Wednesday, November 3, 2010

Rum Diaries

. Wednesday, November 3, 2010

Here's an interesting article on how an obscure provision in the U.S. tax code has caused two U.S. territories to go to the mattresses:

Now the spirit once called Kill-Devil has set off a bitter dispute between two United States islands, Puerto Rico and the Virgin Islands, over a tax that the federal treasury collects on rum.

The fight began when the Virgin Islands persuaded the world’s largest distiller, which said it was leaving Puerto Rico, to move to St. Croix by offering a staggering $2.7 billion in tax incentives. The new distillery, for Captain Morgan spiced rum, will provide no more than 70 permanent jobs on the south shore of St. Croix — but it will entitle the Virgin Islands to collect billions in rum tax revenue from Washington.

That bounty comes at the expense of Puerto Rico, where 90 percent of the revenue from the rum tax had been used for public projects and social services rather than corporate incentives. The Virgin Islands has promised to give nearly half its tax revenue back to the distiller, the British company Diageo, prompting a series of charges and countercharges between neighbors roughly 50 miles apart in the Caribbean. ...
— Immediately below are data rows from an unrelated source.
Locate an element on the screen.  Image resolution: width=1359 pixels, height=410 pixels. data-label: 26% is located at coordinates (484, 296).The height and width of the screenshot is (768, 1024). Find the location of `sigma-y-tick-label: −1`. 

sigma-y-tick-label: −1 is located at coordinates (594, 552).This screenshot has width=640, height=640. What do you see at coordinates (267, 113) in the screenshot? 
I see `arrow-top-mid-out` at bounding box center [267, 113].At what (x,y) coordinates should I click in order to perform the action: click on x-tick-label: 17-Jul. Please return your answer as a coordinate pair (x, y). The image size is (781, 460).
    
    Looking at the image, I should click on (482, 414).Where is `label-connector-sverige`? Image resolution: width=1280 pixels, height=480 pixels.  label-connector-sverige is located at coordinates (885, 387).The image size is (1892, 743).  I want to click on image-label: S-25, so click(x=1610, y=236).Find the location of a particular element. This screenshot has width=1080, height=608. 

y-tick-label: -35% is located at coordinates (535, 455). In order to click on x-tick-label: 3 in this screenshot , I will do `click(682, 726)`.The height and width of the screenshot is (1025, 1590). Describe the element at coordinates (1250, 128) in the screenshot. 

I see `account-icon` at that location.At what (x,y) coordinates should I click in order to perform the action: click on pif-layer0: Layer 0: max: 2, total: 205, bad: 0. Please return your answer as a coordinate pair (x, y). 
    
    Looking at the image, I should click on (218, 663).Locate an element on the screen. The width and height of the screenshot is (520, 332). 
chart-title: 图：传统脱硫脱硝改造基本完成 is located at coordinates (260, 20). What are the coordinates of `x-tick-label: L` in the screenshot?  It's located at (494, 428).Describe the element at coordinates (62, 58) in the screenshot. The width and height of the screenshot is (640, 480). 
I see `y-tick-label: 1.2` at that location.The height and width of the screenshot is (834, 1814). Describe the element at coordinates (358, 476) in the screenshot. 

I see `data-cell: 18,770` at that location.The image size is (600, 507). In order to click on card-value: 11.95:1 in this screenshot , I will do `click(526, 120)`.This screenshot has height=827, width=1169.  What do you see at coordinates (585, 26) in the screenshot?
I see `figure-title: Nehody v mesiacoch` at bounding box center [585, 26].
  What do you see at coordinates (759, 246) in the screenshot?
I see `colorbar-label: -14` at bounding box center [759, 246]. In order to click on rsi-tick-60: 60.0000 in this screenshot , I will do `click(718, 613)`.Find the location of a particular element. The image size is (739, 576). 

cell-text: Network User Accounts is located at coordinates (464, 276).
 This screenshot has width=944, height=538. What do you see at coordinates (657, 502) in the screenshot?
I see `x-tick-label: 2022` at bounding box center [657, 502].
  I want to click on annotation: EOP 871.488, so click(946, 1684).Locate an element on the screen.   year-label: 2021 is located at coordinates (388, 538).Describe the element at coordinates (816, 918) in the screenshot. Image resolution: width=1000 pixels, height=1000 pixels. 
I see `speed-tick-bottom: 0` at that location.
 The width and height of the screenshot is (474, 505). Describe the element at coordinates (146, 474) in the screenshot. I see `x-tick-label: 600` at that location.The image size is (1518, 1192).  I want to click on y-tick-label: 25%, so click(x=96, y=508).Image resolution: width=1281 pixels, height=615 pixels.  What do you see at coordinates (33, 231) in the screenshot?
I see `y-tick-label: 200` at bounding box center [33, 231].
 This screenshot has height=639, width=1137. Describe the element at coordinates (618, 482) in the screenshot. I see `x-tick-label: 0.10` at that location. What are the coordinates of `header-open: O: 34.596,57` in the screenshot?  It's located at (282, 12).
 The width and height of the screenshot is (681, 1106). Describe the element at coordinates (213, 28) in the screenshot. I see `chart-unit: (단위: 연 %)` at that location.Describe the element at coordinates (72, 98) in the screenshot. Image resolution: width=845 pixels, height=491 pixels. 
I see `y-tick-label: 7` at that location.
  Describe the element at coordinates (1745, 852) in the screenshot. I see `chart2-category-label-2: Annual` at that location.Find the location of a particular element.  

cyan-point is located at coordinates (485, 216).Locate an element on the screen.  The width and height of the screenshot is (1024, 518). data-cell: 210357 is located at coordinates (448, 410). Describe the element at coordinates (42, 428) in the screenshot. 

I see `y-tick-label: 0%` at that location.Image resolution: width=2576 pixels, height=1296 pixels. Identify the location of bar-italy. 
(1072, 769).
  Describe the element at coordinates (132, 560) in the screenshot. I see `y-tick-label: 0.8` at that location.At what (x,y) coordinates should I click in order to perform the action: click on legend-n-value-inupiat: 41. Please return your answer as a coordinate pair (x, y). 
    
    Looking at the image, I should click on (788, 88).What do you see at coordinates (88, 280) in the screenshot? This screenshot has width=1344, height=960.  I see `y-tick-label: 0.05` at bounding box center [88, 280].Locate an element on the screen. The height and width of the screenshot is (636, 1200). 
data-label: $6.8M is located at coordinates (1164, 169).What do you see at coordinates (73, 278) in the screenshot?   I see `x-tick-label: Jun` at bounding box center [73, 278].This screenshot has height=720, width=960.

The billions of dollars at stake are the result of a quirk in the tax code that was intended to aid the islands while preventing their offshore distilleries from gaining an unfair advantage over competitors in the states.

Because rum producers in the islands are exempt from federal excise taxes, the government imposed an “equalization tax” on Puerto Rican rum producers in 1917 and gave the money to the commonwealth. In 1954, the United States extended the arrangement to the Virgin Islands.


Now the islands are competing to lure producers with tax incentives. Many are complaining that the tax revenue should go to the people, not the corporations, but if the corporations leave there's no revenue for the people at all. So the islands compete against each other, some of the revenue gets redistributed from Puerto Rican citizens to the corporation, and some other revenue gets redistributed from Puerto Rican citizens to Virgin Islands citizens. Bad for Puerto Ricans, but great for Virgin Islanders.

Of course, absent the equalization tax the corporation would have moved out of the U.S. jurisdiction entirely, likely to Guatemala or Honduras, and both U.S. territories would lose. In any case, tax incentives matter, and they can be very distorting.